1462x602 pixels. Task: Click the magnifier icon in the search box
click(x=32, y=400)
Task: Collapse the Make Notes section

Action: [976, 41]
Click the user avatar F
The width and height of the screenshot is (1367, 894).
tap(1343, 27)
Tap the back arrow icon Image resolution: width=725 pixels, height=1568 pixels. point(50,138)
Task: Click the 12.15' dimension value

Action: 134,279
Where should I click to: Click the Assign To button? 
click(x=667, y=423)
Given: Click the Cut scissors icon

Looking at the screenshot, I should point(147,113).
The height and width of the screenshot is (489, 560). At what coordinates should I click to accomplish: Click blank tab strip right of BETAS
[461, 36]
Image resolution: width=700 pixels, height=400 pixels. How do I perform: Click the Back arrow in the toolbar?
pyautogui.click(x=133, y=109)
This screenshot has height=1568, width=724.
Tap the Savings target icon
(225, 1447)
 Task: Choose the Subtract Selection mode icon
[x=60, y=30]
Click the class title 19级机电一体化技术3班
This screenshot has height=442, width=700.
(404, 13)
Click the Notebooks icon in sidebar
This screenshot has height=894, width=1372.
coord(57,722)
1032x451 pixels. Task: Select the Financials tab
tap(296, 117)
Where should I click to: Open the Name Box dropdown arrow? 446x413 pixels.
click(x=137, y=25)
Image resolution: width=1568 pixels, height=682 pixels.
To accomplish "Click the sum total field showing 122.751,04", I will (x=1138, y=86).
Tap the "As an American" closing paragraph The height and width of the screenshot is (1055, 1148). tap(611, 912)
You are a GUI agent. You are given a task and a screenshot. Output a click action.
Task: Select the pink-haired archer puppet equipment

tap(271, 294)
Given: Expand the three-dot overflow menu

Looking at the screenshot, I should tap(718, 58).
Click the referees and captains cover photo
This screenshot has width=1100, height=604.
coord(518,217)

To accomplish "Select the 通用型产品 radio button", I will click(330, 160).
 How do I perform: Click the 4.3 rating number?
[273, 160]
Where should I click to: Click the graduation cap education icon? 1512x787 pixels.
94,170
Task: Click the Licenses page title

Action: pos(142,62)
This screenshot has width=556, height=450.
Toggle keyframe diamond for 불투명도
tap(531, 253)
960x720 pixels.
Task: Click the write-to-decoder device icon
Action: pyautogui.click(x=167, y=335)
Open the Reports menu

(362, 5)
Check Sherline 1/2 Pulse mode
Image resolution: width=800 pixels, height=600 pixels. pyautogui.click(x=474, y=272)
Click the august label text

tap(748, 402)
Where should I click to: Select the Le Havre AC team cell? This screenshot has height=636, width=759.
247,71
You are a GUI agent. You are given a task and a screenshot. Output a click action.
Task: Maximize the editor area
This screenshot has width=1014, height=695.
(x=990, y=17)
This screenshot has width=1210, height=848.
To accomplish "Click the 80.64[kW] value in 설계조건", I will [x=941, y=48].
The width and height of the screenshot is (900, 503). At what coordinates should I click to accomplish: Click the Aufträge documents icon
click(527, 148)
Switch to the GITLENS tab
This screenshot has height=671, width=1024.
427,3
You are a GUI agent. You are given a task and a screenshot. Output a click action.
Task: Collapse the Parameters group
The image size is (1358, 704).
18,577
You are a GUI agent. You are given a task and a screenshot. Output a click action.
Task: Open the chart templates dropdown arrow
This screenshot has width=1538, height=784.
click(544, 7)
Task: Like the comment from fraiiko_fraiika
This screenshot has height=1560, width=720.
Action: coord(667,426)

┄┄┄┄┄┄┄┄┄┄

REQUIRED ACTION: All of the entries above should be written out verbatim.

ANSWER SPACE:
1462x602 pixels. Task: Click the magnifier icon in the search box
click(x=32, y=400)
Task: Collapse the Make Notes section

Action: [976, 41]
Click the user avatar F
The width and height of the screenshot is (1367, 894).
tap(1343, 27)
Tap the back arrow icon Image resolution: width=725 pixels, height=1568 pixels. point(50,138)
Task: Click the 12.15' dimension value

Action: 134,279
Where should I click to: Click the Assign To button? 
click(x=667, y=423)
Given: Click the Cut scissors icon

Looking at the screenshot, I should point(147,113).
The height and width of the screenshot is (489, 560). At what coordinates should I click to accomplish: Click blank tab strip right of BETAS
[461, 36]
Image resolution: width=700 pixels, height=400 pixels. How do I perform: Click the Back arrow in the toolbar?
pyautogui.click(x=133, y=109)
This screenshot has height=1568, width=724.
Tap the Savings target icon
(225, 1447)
 Task: Choose the Subtract Selection mode icon
[x=60, y=30]
Click the class title 19级机电一体化技术3班
This screenshot has height=442, width=700.
(404, 13)
Click the Notebooks icon in sidebar
This screenshot has height=894, width=1372.
coord(57,722)
1032x451 pixels. Task: Select the Financials tab
tap(296, 117)
Where should I click to: Open the Name Box dropdown arrow? 446x413 pixels.
click(x=137, y=25)
Image resolution: width=1568 pixels, height=682 pixels.
To accomplish "Click the sum total field showing 122.751,04", I will (x=1138, y=86).
Tap the "As an American" closing paragraph The height and width of the screenshot is (1055, 1148). tap(611, 912)
You are a GUI agent. You are given a task and a screenshot. Output a click action.
Task: Select the pink-haired archer puppet equipment

tap(271, 294)
Given: Expand the three-dot overflow menu

Looking at the screenshot, I should tap(718, 58).
Click the referees and captains cover photo
This screenshot has width=1100, height=604.
coord(518,217)

To accomplish "Select the 通用型产品 radio button", I will click(330, 160).
 How do I perform: Click the 4.3 rating number?
[273, 160]
Where should I click to: Click the graduation cap education icon? 1512x787 pixels.
94,170
Task: Click the Licenses page title

Action: pos(142,62)
This screenshot has width=556, height=450.
Toggle keyframe diamond for 불투명도
tap(531, 253)
960x720 pixels.
Task: Click the write-to-decoder device icon
Action: pyautogui.click(x=167, y=335)
Open the Reports menu

(362, 5)
Check Sherline 1/2 Pulse mode
Image resolution: width=800 pixels, height=600 pixels. pyautogui.click(x=474, y=272)
Click the august label text

tap(748, 402)
Where should I click to: Select the Le Havre AC team cell? This screenshot has height=636, width=759.
247,71
You are a GUI agent. You are given a task and a screenshot. Output a click action.
Task: Maximize the editor area
This screenshot has width=1014, height=695.
(x=990, y=17)
This screenshot has width=1210, height=848.
To accomplish "Click the 80.64[kW] value in 설계조건", I will [x=941, y=48].
The width and height of the screenshot is (900, 503). At what coordinates should I click to accomplish: Click the Aufträge documents icon
click(527, 148)
Switch to the GITLENS tab
This screenshot has height=671, width=1024.
427,3
You are a GUI agent. You are given a task and a screenshot. Output a click action.
Task: Collapse the Parameters group
The image size is (1358, 704).
18,577
You are a GUI agent. You are given a task and a screenshot. Output a click action.
Task: Open the chart templates dropdown arrow
This screenshot has width=1538, height=784.
click(544, 7)
Task: Like the comment from fraiiko_fraiika
This screenshot has height=1560, width=720.
Action: coord(667,426)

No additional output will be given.